In Fairyland, Steve and Alyssa’s unusual family arrangement is given life by the figures and events they interact with in San Fran. After all, this is the era of Harvey Milk and the Anita Bryant boycott. A time when pride marches were part of Gay Freedom Day (it was renamed in the 1980s, as one scene reveals). A time when Proposition 6 threatened to ban gay and lesbian teachers from Californian schools (the British equivalent of this was Section 28, as covered in Georgia Oakley’s much better Blue Jean). Then in the ‘80s, homophobia in the US would rise, as shown in the indifferent response to a health crisis. Durham covers all these moments, though not to an equal standing.

Nessa Duogherty and Scoot McNairy sit on the couch in Fairyland by Andrew William Durham
Nessa Duogherty and Scoot McNairy appear in Fairyland by Andrew William Durham, an official selection of the Premieres program at the 2023 Sundance Film Festival. Courtesy of Sundance Institute | photo by Tobin Yelland

DP Greta Zozula provides a rustic style to the film. There is a grainy, Super 8 style to scenes set in the 1970s, and even in the following decade, locations are full of chiaroscuro shadows. Furthermore, Zozula makes sure to shoot this strange, shadowy new world through the young Alysia’s eyes, discovering some of these things for the first time alongside her. When Steve and Eddie are at Golden Gate Park, we see them as Alysia sees them, catching brief bits of conversation from afar. When we first meet Paulette, we see her from low angles. And in the very first scene, we and Alysia find out about her mother’s death in real time.

Not too long after settling down, Steve brings home a string of male lovers whilst instructing his daughter on how to get the bus home alone. “I’m teaching you independence,” he says to her at one point. But how much is too much independence? Steve can be neglectful, sometimes carried away by his writing and activism, yet he is always loving and sincere. Moreover, he is trying to cope with being a single parent and the sudden change of losing his wife.

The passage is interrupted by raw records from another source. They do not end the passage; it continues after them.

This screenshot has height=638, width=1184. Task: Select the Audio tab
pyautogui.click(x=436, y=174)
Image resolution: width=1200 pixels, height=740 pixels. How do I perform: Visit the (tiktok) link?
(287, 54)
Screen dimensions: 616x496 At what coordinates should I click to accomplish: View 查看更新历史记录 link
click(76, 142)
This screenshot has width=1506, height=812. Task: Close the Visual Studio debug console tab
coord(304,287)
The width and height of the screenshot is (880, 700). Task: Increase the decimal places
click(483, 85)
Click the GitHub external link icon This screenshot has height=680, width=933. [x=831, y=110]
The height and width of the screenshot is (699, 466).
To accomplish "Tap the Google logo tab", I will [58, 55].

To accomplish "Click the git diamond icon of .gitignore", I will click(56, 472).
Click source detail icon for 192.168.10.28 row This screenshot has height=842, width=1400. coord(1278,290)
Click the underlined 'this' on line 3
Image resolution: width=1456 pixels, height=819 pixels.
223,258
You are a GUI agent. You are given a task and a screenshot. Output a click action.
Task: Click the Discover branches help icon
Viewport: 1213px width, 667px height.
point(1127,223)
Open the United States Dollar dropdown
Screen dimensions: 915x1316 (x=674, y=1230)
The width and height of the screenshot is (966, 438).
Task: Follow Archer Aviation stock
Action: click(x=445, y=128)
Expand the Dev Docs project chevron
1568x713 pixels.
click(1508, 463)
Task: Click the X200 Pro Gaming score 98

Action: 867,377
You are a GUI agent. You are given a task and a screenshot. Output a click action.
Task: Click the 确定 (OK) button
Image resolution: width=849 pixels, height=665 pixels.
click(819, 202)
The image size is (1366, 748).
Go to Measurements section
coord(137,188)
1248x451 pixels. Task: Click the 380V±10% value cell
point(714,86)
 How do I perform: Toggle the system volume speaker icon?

Later in life, he is more honest about his parenting failures and admits he tried not to be like how his parents raised him.

Meanwhile, Alysia’s acceptance is tested as a teenager by the growing homophobia (the jokes from her best friends are only the tip of the iceberg) and the typical adolescent frustration towards her father. It helps that Jones is such a natural performer, continuing her brilliant work from CODA with a believable performance that conveys this tension pretty well. McNairy also gives an engrossingly sensitive turn.

My main complaint about Fairyland is that it bounces around too much. Parts of Durham’s script could have been expanded upon with certain characters – Paulette, Charlie (one of Steve’s many partners, played by Adam Lambert) – only having one or two scenes before disappearing. It may have been the intention to have them come and go throughout the different stages of Alysia’s life. However, it feels more like the film not following things through. At least Paulette returns in the final part to give us a sense of how much the gay community changed between the decades. In fact, the film’s handling of AIDS overall is subtle and thoughtful. The focal point of the epidemic in the ‘80s was the sense of loss – the newspaper obituaries that were filled with young faces – and that comes across.

Fairyland is a well-filmed and interesting drama that is free-spirited in its structure and content. More often than not, Durham’s film works because of the terrific performances by Emilia Jones and Scoot McNairy. Their father-daughter dynamic is captivating and touching, even if it won’t resonate for long. Plus, it gets the bittersweet landing right. And whilst it is mainly about single parenthood in ’70s and ’80s San Francisco and the impact of AIDS on the gay community, it also shows how a young woman was moulded by this unusual but special fairyland. A fairyland made by the people who were lost.


Fairyland was screened at the Sundance Film Festival London, taking place on 6-9 July at the Picturehouse Central in London.